Barry Owenby, assigned by the American Battle Monuments Commission as the memorial's project executive, worked alongside Terry. "Ken was very proactive in problem avoidance. And when an issue came up, he focused on fixing the problem, not fixing the blame," Owenby said. "Ken is a man of integrity. He also has a very effective manner in dealing with clients, subordinates, and his leadership. He has a tremendous reservoir of professional experience and knowledge."
In 2007, Terry was asked by the Martin Luther King Jr. Memorial Foundation to serve as the project executive on a memorial to commemorate the civil rights leader.
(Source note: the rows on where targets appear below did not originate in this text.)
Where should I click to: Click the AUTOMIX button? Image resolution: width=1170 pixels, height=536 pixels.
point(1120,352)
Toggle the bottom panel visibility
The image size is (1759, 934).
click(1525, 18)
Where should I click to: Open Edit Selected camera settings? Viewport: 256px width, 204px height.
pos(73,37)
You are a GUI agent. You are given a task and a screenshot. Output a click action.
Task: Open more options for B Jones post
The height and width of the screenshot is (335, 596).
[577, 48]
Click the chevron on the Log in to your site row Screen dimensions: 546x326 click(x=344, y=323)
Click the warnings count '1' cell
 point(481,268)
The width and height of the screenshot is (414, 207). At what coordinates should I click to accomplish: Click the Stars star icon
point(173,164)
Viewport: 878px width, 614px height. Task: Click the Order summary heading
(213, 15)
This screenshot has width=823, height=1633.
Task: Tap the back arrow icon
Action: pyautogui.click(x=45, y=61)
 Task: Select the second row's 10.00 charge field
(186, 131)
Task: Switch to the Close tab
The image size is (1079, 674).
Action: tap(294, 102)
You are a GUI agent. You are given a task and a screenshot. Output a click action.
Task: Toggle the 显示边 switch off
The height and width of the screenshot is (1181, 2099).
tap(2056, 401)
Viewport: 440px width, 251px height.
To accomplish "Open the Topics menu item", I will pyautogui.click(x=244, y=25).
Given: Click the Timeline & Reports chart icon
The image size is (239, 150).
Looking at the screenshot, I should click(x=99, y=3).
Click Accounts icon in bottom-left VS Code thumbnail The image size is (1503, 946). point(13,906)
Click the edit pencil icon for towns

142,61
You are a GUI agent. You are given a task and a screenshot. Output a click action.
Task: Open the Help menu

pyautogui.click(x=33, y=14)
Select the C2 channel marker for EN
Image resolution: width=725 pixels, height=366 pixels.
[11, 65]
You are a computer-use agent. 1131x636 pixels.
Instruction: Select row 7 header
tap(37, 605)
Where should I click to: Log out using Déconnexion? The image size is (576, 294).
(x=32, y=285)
The design for the memorial—the first on the National Mall dedicated to an African American—was selected through a competition administered by Virginia Tech's Washington-Alexandria Architecture Center. (Read the story from the winter 2012-13 edition.)
Most recently, Terry, now with Grunley Construction, led the restoration of the Washington Monument, which was damaged when a 5.8-magnitude earthquake hit Virginia on Aug. 23, 2011. "Initially after the earthquake happened, the U.S. National Park Service had what they call their 'special access team' assess the damage," said Terry. "They rapelled down the four faces of the monument over a period of four to five days with cameras and photographed every instance of damage."
From there, the team created a set of designs to guide the repairs. "Once we arrived at the site, we erected the scaffolding, which took about three months, and once that was in place, we could more easily inspect the areas," said Terry. The restoration project lasted from November 2012 to May 2014.
Terry wasn't the only Hokie working on some of the most visible and important structures in the country. "On each of these projects, there was a significant number of people from Virginia Tech involved," Terry said. "On the World War II memorial, the contracting officer was an alum, and one of the designers went to the architecture school. On the Washington Monument repair, one of the engineers had just graduated. And there are plenty of people from the National Park Service who are alumni as well. One of the neat things about working in D.C. is that you run into a lot of people [from Virginia Tech]."
Besides his specialty in memorials, Terry also helped restore St. Elizabeth's Hospital, a mental health facility in D.C., from 2006-09. "Building buildings is very different than building or restoring memorials," he said. "The attention that the memorials draw makes them complex because there are so many people [involved at] every step of the way. Politically, building memorials is more challenging, but from a technical standpoint, building buildings is more challenging."
Terry said his time as an undergraduate provided him with a base of engineering and construction knowledge. "I also learned the importance of working within a team to accomplish a project, relying on every members' ideas and strengths to solve problems and achieve the common objective," Terry said.
Andree Yaap, a project executive for Grunley's interiors department, works with Terry, who as a deputy operations manager supports the department's human resources needs. "Ken has excellent people skills," Yaap said. "He is dependable, friendly, hardworking, and a great team player. If I had to pick his greatest strength, I would say it is his problem-solving and planning skills."
In May 2014, Terry completed his MBA at Virginia Tech's Northern Virginia Center in Falls Church, Virginia. "[The MBA] helped me to fill a lot of gaps in my knowledge of how to manage the business side of the construction industry," he said. "I learned a lot from my professors and fellow students about topics which I intuitively figured out through my years of working experience, but never fully understood."
What's next for Terry? Two projects are quite prominent—at the Smithsonian's National Museum of American History and the National Museum of Natural History. He's also completing two D.C. apartment buildings—perhaps the least recognizable projects in the portfolio of America's monument builder.